Eggplant? I had never even heard of it.

A few years later, I moved into a third floor apartment on Dorchester Avenue in Silver Lake. I might have been the only non-Italian on the street. Every Sunday, I'd wake up to the wonderful aroma of  my downstairs neighbor simmering gravy -- and by gravy, of course I mean tomato sauce, Italian style, with some veal and beef and a lot of garlic, maybe canned San Marzano tomatoes from the garden. If I was lucky, I'd get a handout of leftover eggplant, meatballs and gravy or beef braciole. I learned to cook a bit so I could duplicate my neighbor's meals. I learned that you only buy Land of Lakes American cheese sliced as thin as paper, at the local meat store. Pasta must be al dente. How would I know? Everything I ate at home was cooked until it nearly dissolved.

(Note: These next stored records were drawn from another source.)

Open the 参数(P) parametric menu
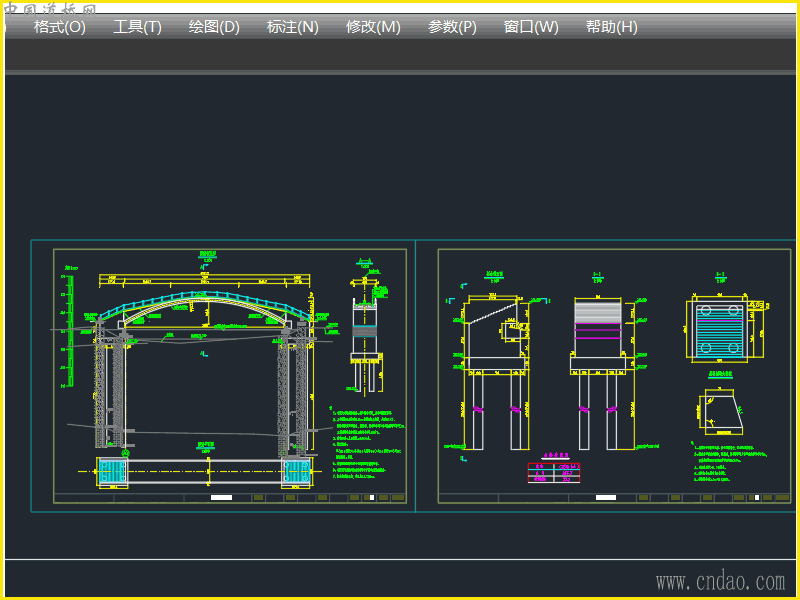 452,27
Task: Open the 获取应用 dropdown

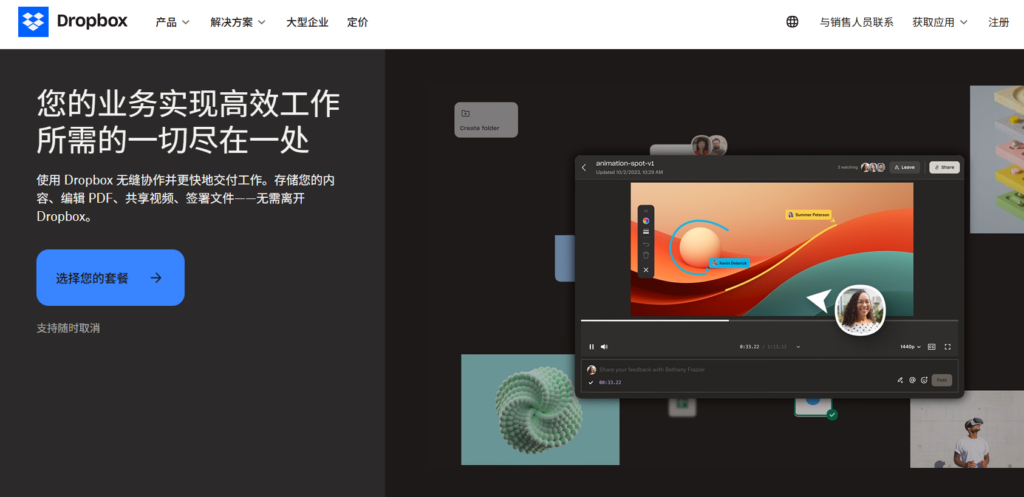Action: point(940,22)
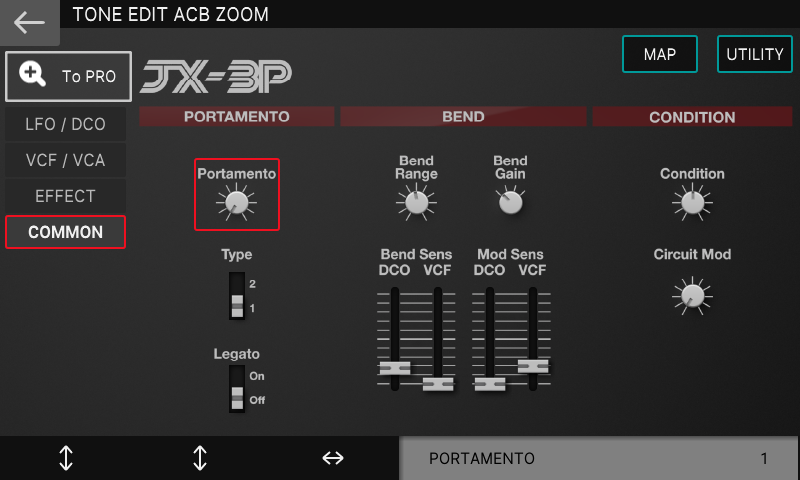Toggle the Legato On/Off switch
The image size is (800, 480).
click(x=237, y=388)
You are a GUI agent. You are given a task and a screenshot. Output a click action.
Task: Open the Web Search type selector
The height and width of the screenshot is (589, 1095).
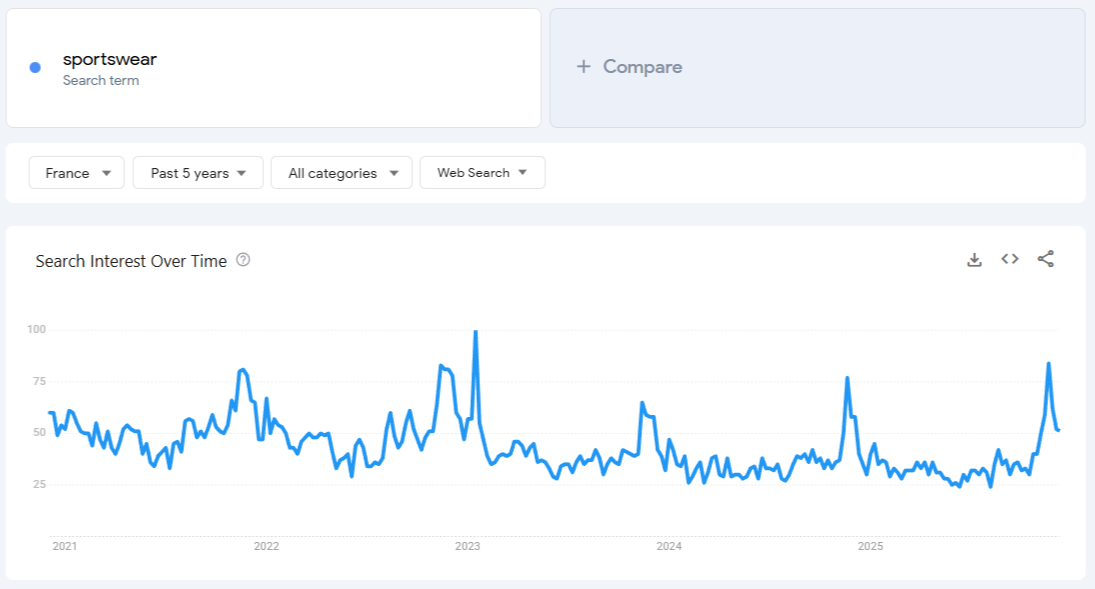(482, 172)
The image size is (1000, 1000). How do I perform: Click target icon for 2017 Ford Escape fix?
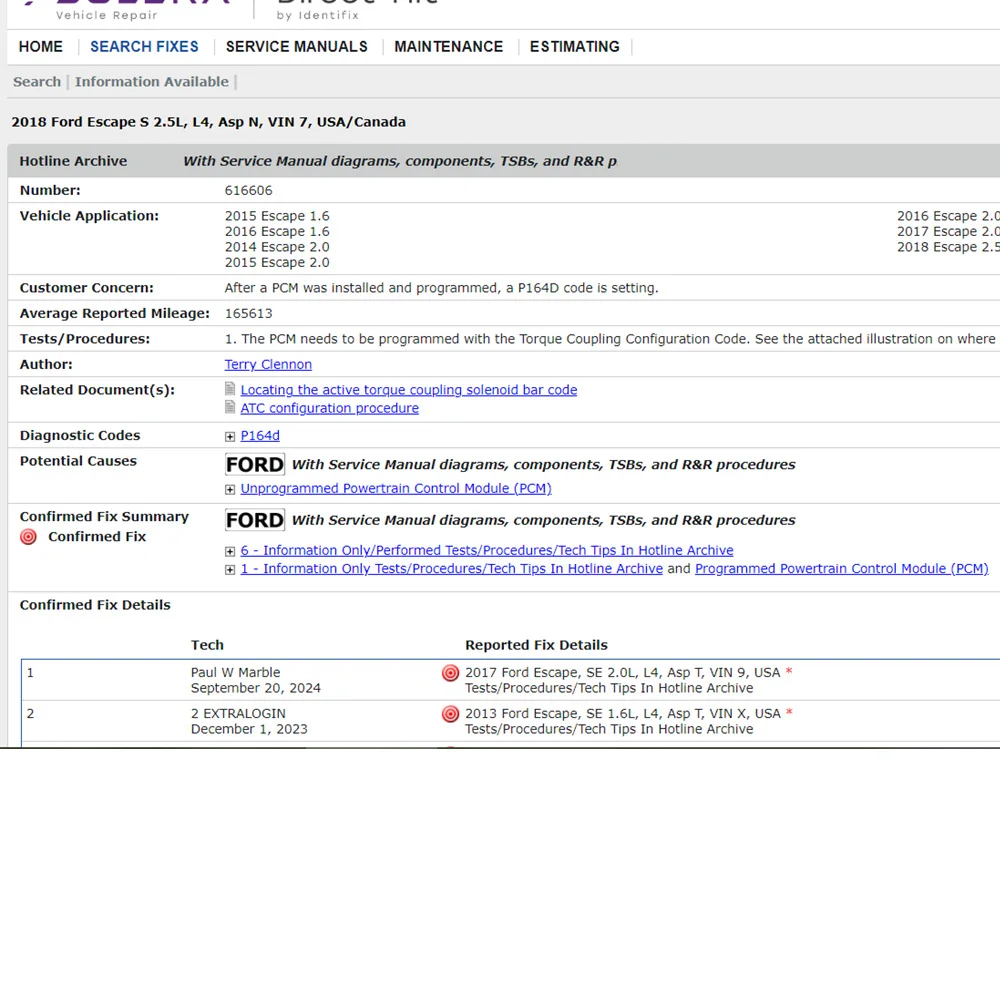coord(450,673)
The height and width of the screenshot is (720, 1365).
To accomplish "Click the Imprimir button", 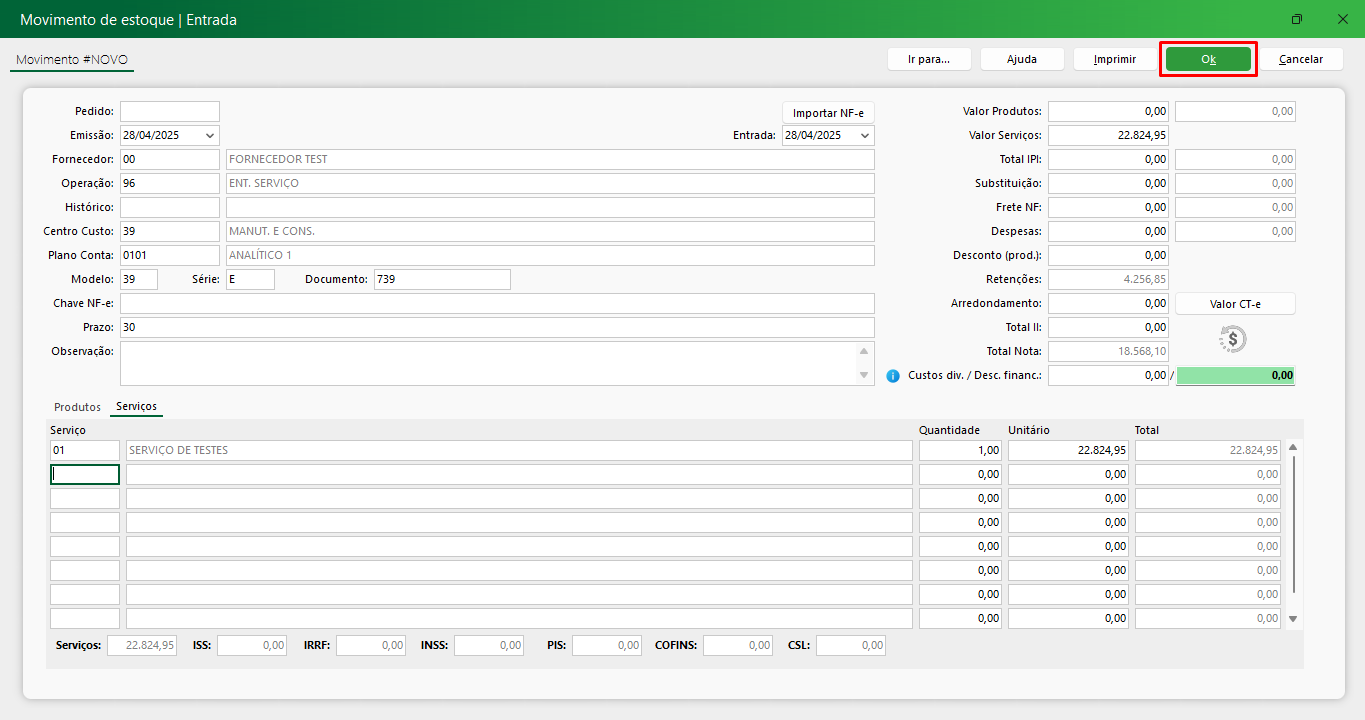I will point(1114,59).
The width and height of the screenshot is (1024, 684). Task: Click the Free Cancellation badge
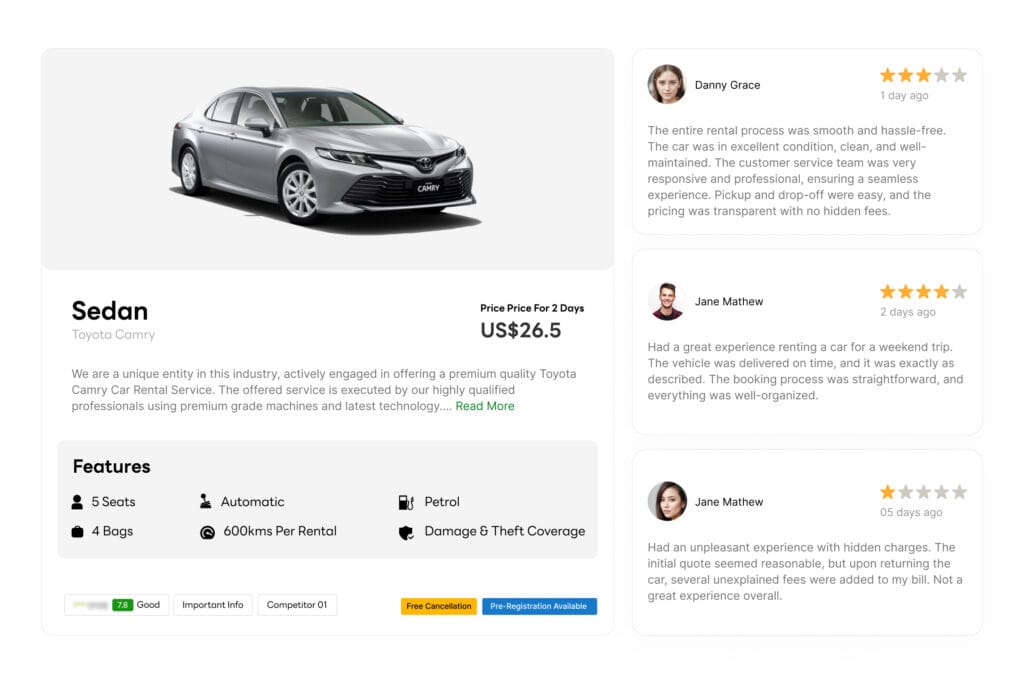(439, 606)
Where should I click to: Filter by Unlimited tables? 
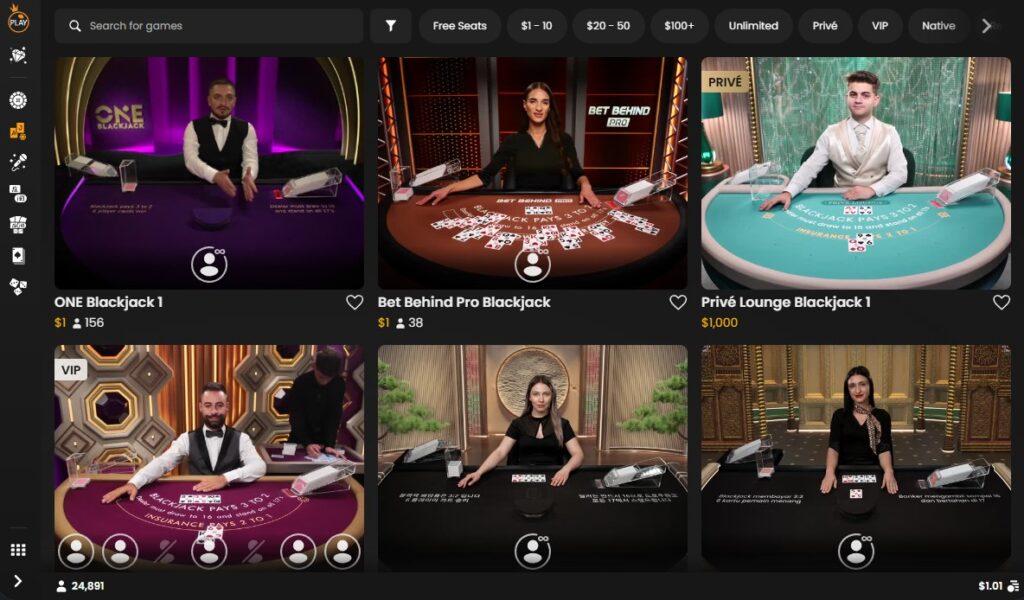coord(754,25)
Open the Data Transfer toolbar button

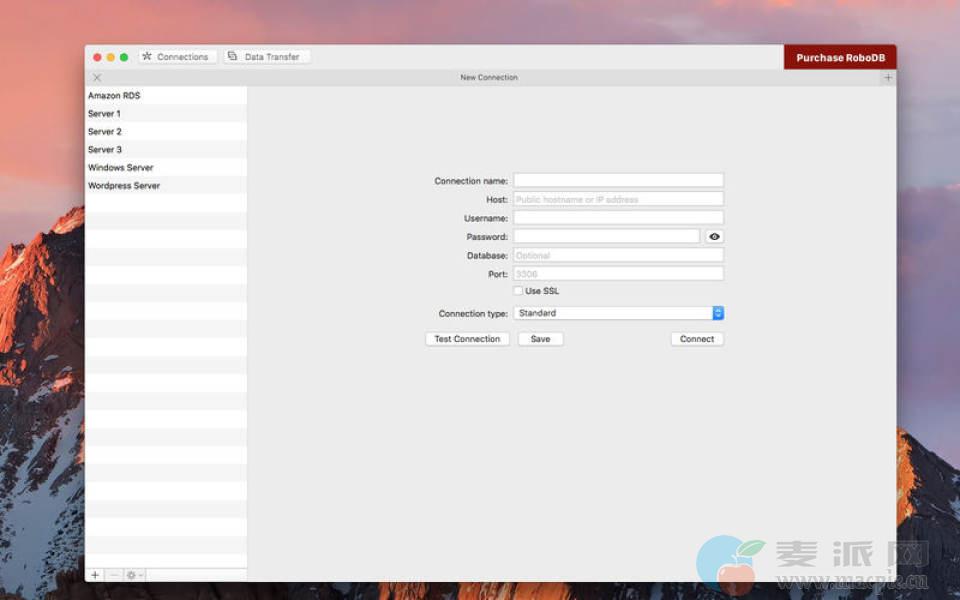click(x=266, y=57)
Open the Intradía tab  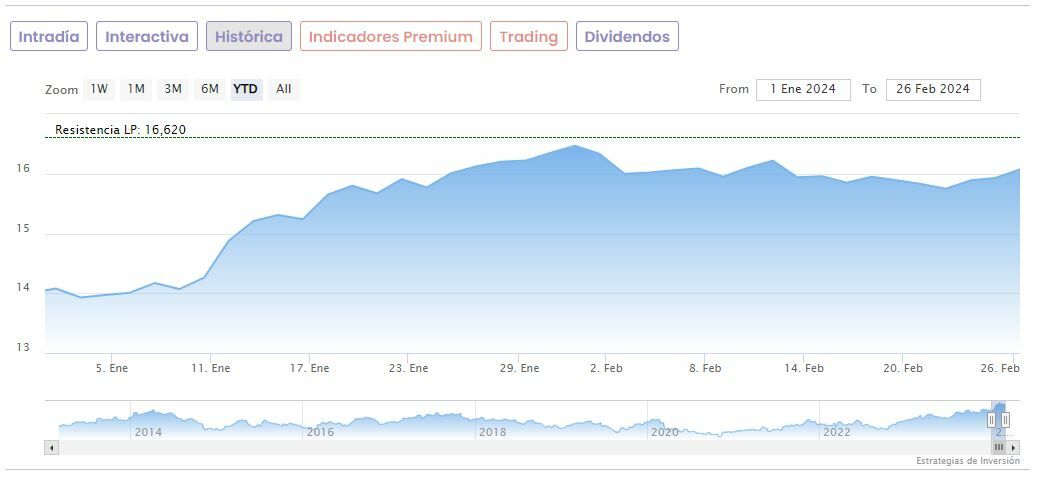coord(49,37)
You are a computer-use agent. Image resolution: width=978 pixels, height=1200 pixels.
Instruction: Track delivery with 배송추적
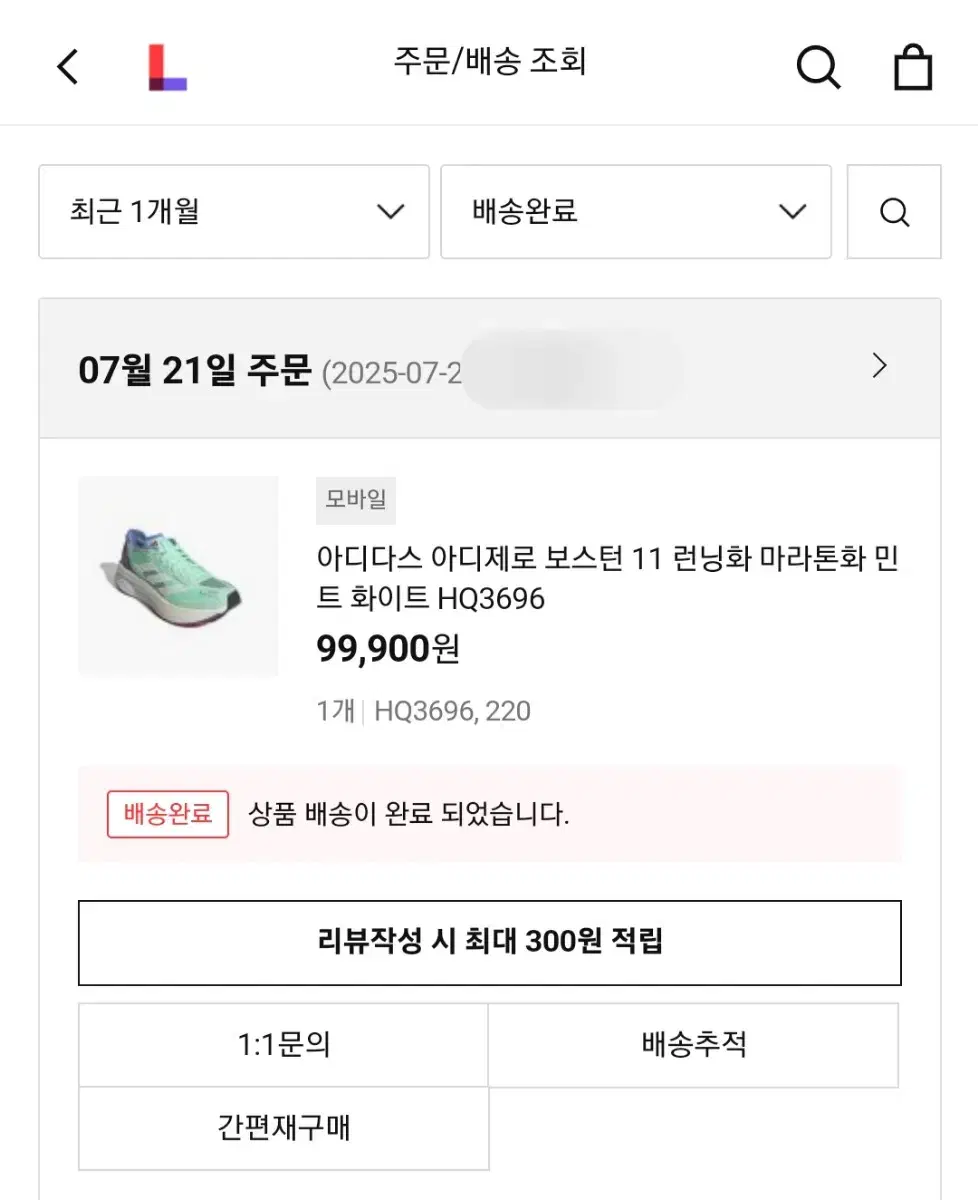tap(694, 1045)
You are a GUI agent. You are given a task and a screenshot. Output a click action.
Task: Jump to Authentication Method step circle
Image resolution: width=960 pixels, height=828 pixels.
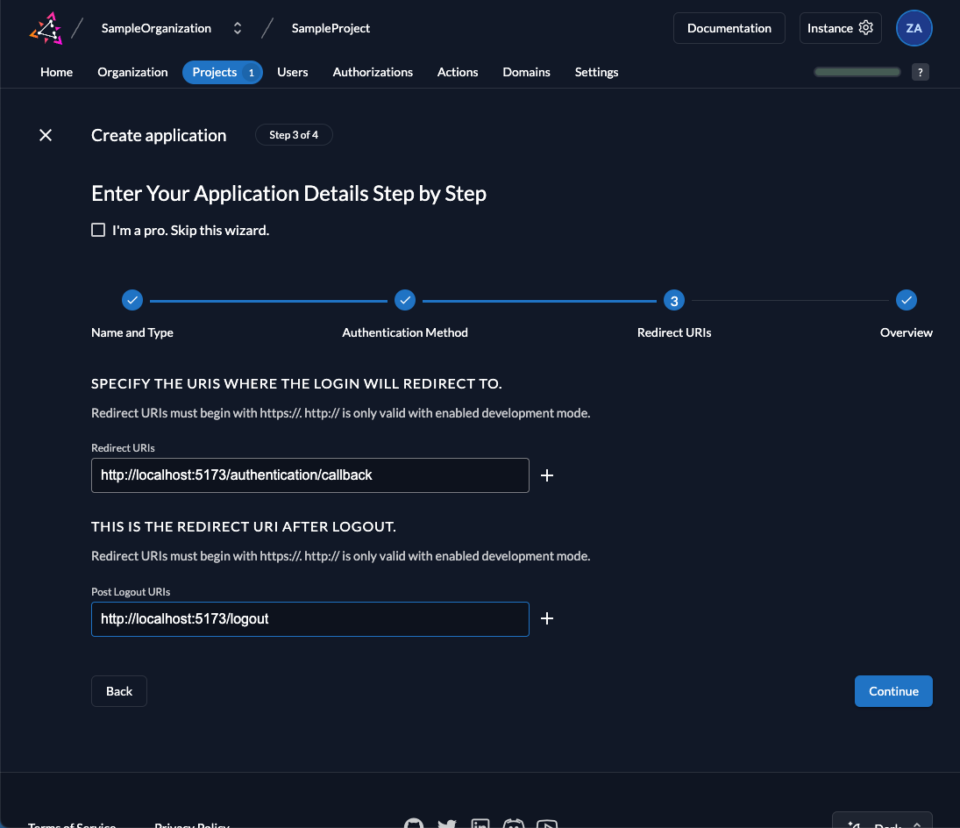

This was a time when the produce man and fish man would still come around every week. You would hear them shouting out as they came down the street, usually on a fairly predictable schedule, with their push cart or battered truck and the housewives would go out and purchase the wares. Old school.

Of course I ate out too. My favorite restaurant was The Original Marcello's on Cranston Street, in Cranston near the Providence line. The interior was '70's Italian decor -- red, white and black and cave-like. There was also another sister restaurant in Knightsville, right up the street, that was more of a diner. The restaurant served up the absolute best stuffed peppers ever made. To this day, I still am trying to duplicate them; the restaurant is long gone, as I recall, it burned down. I had better luck finally recreating the pasta fagiole that the Marcello's diner offered. After about twenty years of failed attempts, the Providence Journal posted a pasta fagiole recipe and the minute I read it, I was pretty sure that was the right one and it was.

Tonight I am (again) trying to recreate  Marcello's stuffed peppers. We'll see. Maybe this is it.

Friday, November 9, 2018

Building Community One Minute at a Time

We arrived at a local restaurant around 5 p.m., for an earlier than usual dinner on what promised to be another rain-drenched night. At this cozy and popular place, there is usually a hefty wait, but because of the early hour, we got a table immediately. Most of the tables were occupied already.

Some nights -- and I know you understand -- you want to hunker down at your table, no matter how close you are to your fellow diners...and pretend you're completely alone. After a long day at work, you might feel just done with people, and talking, being a little bit someone else you're not.

Tonight started feeling like one of those nights. But I noticed the older couple next to us -- a tall gentleman with a Vietnam War Veteran baseball cap, his wife clearly an aging hippie with fabulous crazy dyed red hair. They were finishing up paying, heading out and I told them they were smart to be heading home before the bad weather. We chatted for a few minutes about the weather, that it was getting dark so early, the slippery leaves. We were all smiling and enjoying the pleasant exchange, a model of civility.

Now come dessert and cappuccino time and the young couple to our other side is having an interesting conversation about white or red wine, red can give her a headache, their parents like dry red wines, what wine is like that on the wine list? Well. You know of course I had to oh-so-politely interject my recommendation (Storypoint Cabernet Sauvignon)....which lead to another incredibly light and delicious, erudite conversation about wine, sulfites, white vs. red, dry vs. fruity. Just a few wonderful minutes.

Connecting with the older and the younger. Politics, religion, any other subject prone to controversy never a consideration. If we can build a respectful, open community, a few minutes at a time, can we do it more of the time...all of the time?

Thank you, all of you brave veterans, for defending our freedom to express ourselves. Now let's express ourselves in a way that is equally honorable.